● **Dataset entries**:
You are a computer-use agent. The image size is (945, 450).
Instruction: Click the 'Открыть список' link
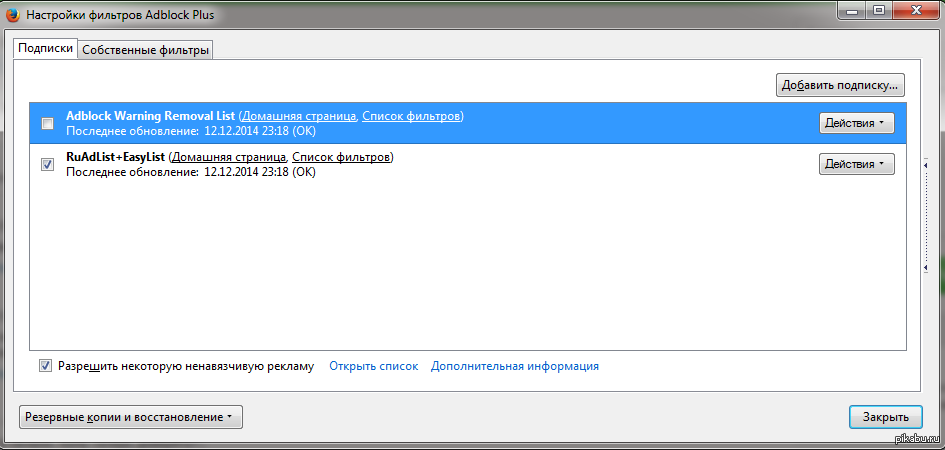[373, 366]
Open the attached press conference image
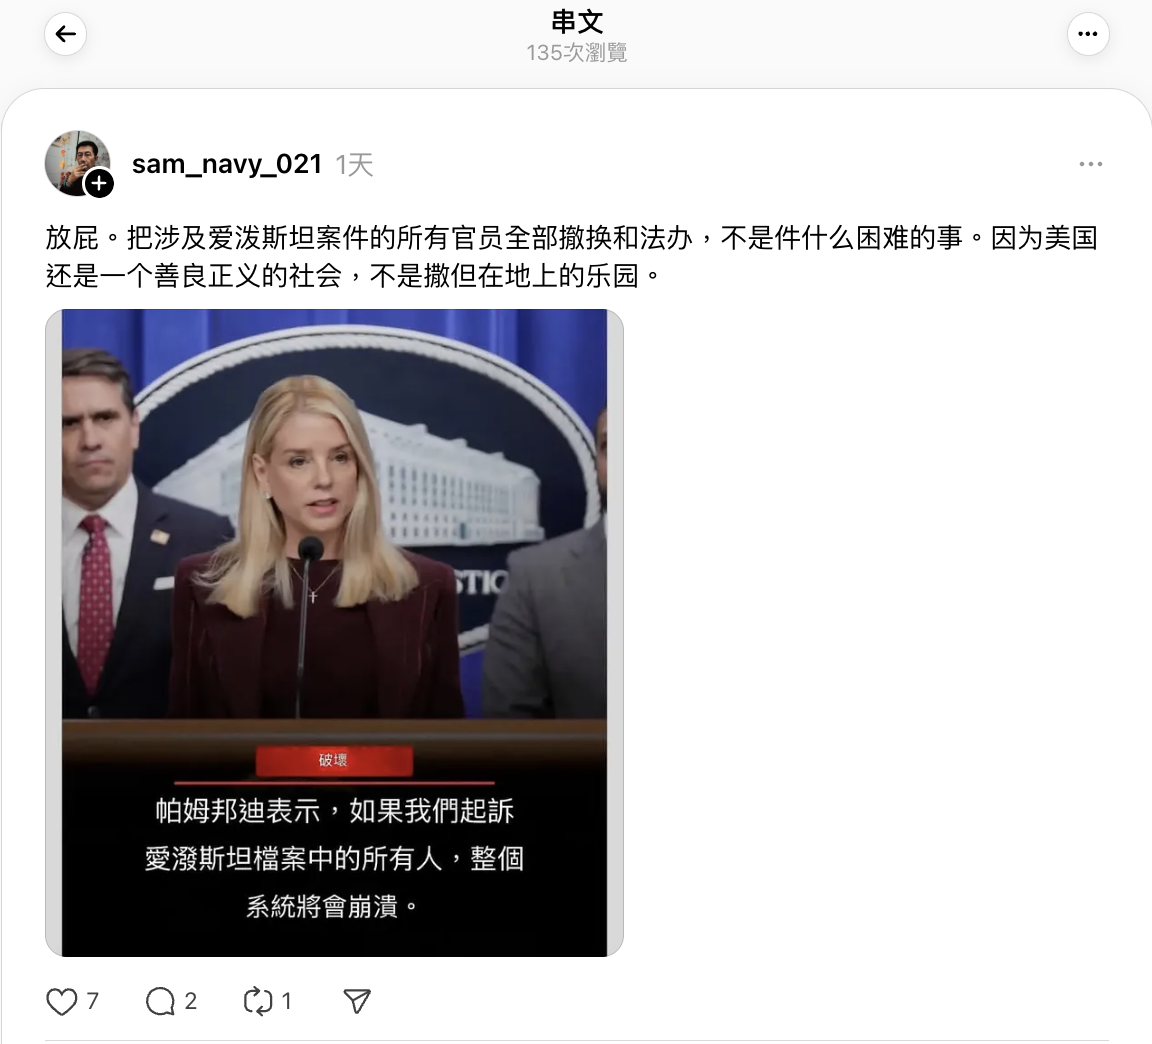1152x1044 pixels. click(x=334, y=633)
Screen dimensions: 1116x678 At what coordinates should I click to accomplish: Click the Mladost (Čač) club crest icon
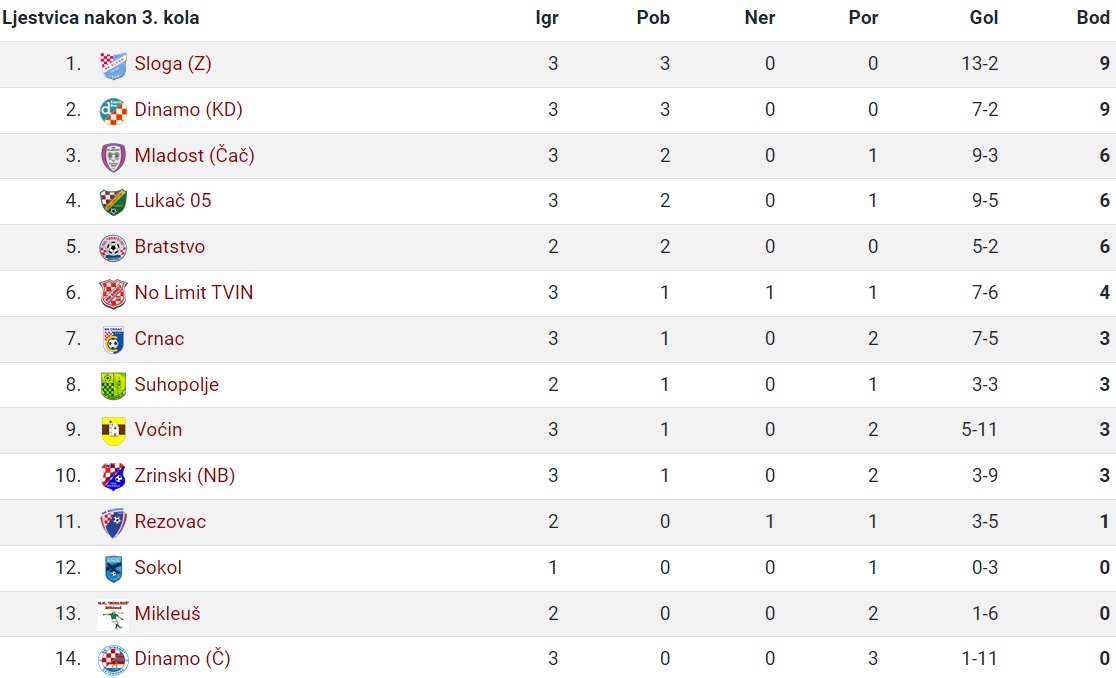pos(113,157)
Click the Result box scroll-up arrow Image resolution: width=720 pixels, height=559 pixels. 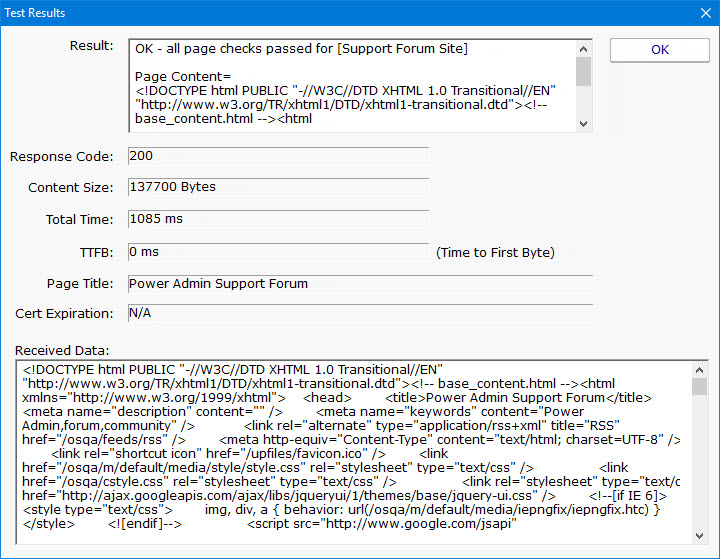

● **Goal of the exercise**: The lines to copy begin with the one containing "Open the attached press conference image" and end with the last line of the entries above; copy them exactly, minus the pictures.

● **Reply to the exercise**:
Open the attached press conference image
1152x1044 pixels. click(x=334, y=633)
Screen dimensions: 1116x678 At what coordinates should I click to accomplish: Click the Mladost (Čač) club crest icon
pos(113,157)
Click the Result box scroll-up arrow Image resolution: width=720 pixels, height=559 pixels. 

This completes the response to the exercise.